Mexico–Papua New Guinea relations are the diplomatic relations between the United Mexican States and the Independent State of Papua New Guinea. Both nations are members of APEC and the United Nations.

History
On 19 May 1976, Mexico and Papua New Guinea established diplomatic relations. Overall relations between both nations have been limited and have taken place in mainly multilateral forums such as at APEC summits or at the United Nations. In October 2002, Papua New Guinean Prime Minister Michael Somare attended the APEC summit being held in Los Cabos, Mexico.

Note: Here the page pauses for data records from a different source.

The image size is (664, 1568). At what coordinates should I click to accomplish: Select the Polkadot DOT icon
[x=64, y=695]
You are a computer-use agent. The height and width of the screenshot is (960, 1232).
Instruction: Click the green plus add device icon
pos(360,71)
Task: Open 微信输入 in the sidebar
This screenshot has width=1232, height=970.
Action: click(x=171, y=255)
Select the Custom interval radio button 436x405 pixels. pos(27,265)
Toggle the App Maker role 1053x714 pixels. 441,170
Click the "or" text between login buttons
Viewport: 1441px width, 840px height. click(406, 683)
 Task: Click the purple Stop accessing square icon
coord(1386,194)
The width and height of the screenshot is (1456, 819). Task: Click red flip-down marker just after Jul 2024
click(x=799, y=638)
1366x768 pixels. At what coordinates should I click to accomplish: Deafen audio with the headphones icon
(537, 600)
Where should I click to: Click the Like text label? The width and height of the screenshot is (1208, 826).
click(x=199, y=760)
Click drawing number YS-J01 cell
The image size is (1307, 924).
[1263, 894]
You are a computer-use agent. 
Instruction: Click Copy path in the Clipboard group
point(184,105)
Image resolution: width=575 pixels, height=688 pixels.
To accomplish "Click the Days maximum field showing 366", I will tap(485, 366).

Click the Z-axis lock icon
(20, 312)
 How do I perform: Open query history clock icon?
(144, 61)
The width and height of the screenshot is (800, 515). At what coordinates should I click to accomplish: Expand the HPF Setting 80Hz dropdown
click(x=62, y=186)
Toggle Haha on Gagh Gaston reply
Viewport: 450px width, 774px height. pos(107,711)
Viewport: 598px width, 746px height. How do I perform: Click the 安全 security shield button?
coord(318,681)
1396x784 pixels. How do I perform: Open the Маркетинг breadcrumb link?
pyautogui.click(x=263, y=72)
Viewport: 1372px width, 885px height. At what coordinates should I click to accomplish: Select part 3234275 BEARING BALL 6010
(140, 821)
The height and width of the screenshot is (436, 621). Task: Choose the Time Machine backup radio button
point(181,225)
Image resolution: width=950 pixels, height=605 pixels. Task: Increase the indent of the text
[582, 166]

In October 2013, during the APEC summit in Bali, Indonesia, Mexican President Enrique Peña Nieto and Papuan New Guinean Prime Minister Peter O'Neill met and discussed bilateral relations between both nations. In November 2010, Papuan New Guinea Special Envoy and Ambassador for Environment & Climate Change, Kevin Conrad, attended and represented Papua New Guinea at the United Nations Climate Change Conference held in Cancún, Mexico. In November 2018, Mexican Undersecretary of the Economy, Juan Carlos Baker Pineda, represented Mexico and led its delegation at the APEC Papua New Guinea summit held in Port Moresby.

Since 2017, the Mexican government offers each year scholarships for nationals of Papua New Guinea to study postgraduate studies at Mexican higher education institutions.

High-level visits
High-level visits from Mexico to Papua New Guinea
 Undersecretary of the Economy Juan Carlos Baker Pineda (2018)

High-level visits from Papua New Guinea to Mexico
 Prime Minister Michael Somare (2002)
 Special Envoy for the Environment Kevin Conrad (2010)

Trade
In 2018, trade between Mexico and Papua New Guinea totaled US$48 million. Mexico's main exports to Papua New Guinea include: photographic plates for radiographs; lubricating oils and greases. Papua New Guinea's main exports to Mexico include: skipjack tuna; yellowfin tuna and crude oil.

Diplomatic missions
 Mexico is accredited to Papua New Guinea from its embassy in Canberra, Australia and maintains an honorary consulate in Port Moresby.
 Papua New Guinea is accredited to Mexico from its embassy in Washington, D.C., United States.